Every person’s existence is contingent upon the regulation of their circadian rhythm, which is impacted by a range of universal occurrences related to environmental factors (light, day and night duration, and seasons) and lifestyle choices (alcohol and caffeine intake, shift work, taking long naps during daytime, and unstable sleep schedule).

The social and physical environmental states whereby night-time light exposure and nightlife especially in urban areas may also contribute to this issue. These changes cause disruptions to the circadian rhythm, which increases the likelihood of mental health problems and jeopardises sleep quality.

While some factors that may cause sleep disturbances are not exactly avoidable, such as medical conditions like chronic pain, neurological conditions, heart disease, medication side effects, and mental disorders, sleep is still a targetable area for intervention.

One may opt for the prescription of sleeping pills or psychotherapy.
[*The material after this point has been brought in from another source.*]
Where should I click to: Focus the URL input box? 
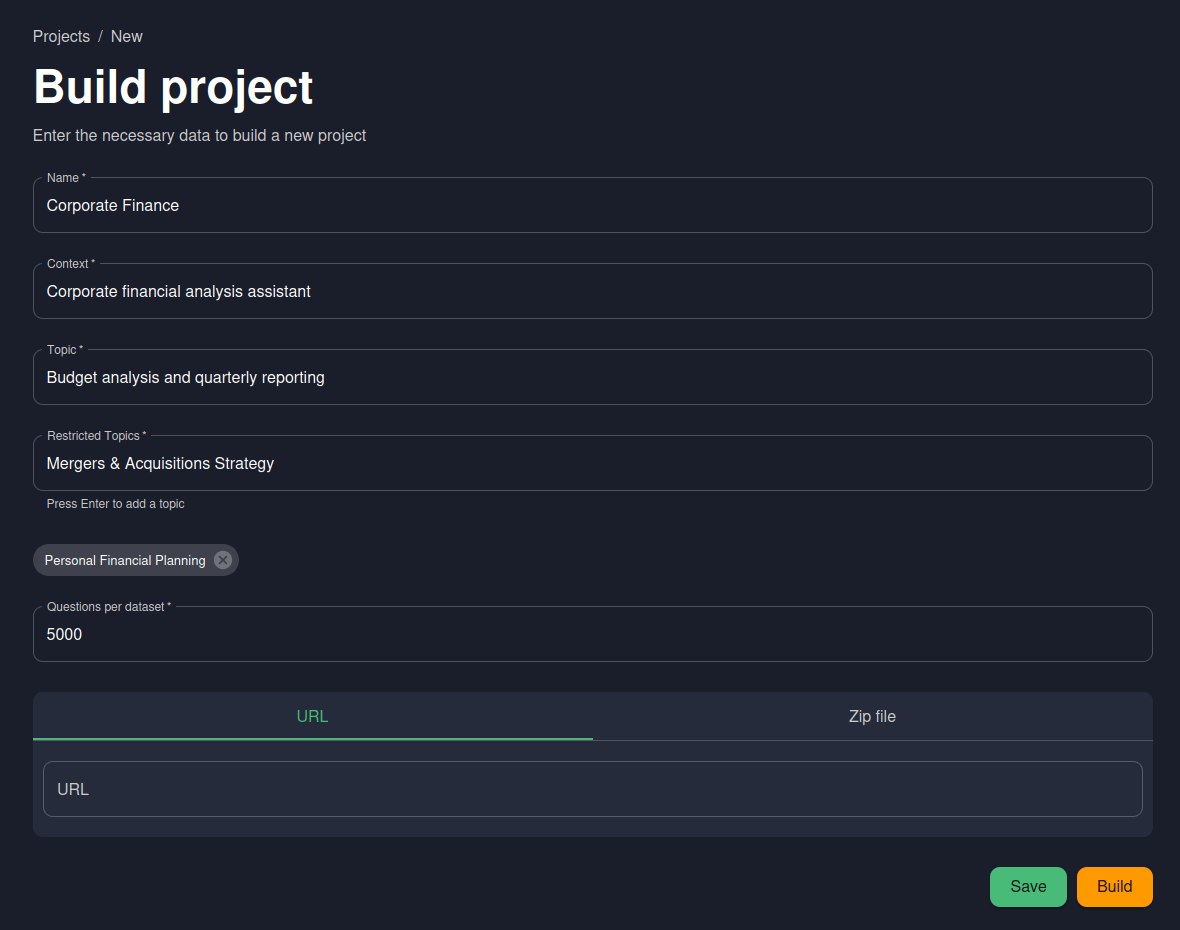click(592, 788)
While sleeping pills are effective for short-term treatment, cognitive behavioural therapy for insomnia (CBT-i), is often recommended as a first line of treatment by addressing the root causes of sleep disturbance.

The body’s regular sleep cycle is restored with (CBT-i), which encourages a learning process. The individual adopts lifestyle habits that support the body’s natural circadian rhythm and gains knowledge about how to reduce the conditioned arousal that fuels insomnia.

Technology has ignited a paradigm shift including within the healthcare sector, allowing modern technology to be incorporated into therapy. A new wave of therapy, digital cognitive behavioural therapy for insomnia, includes the same components as CBT-i but is delivered through digital platforms such as websites or phone apps.

Smartwatches such as Apple Watch and Fitbit can also track their sleep patterns, and the data can be used to provide insight into one’s sleep pattern. Nevertheless, users should be aware that the data from such devices may not be accurate and valid.

Experts in sleep medicine are increasingly concerned that using wearable sleep trackers to monitor our sleep quality might result in less restful sleep causing, “orthosomnia“, an obsessive fixation with getting the ideal sleep.

The best course of action would be to maintain good sleep hygiene or, for those experiencing severe sleep problems, to consult a specialist. After all, it’s not only about the quantity of sleep but also the quality of sleep that steers the direction towards restorative sleep.

Nadrah Shafik is a lecturer and clinical psychologist at the Clinical Psychology and Behavioral Health Program, Faculty of Health Sciences, Universiti Kebangsaan Malaysia. Her research interests are in mood disorders and circadian rhythm — focusing on the sleep-wake cycle.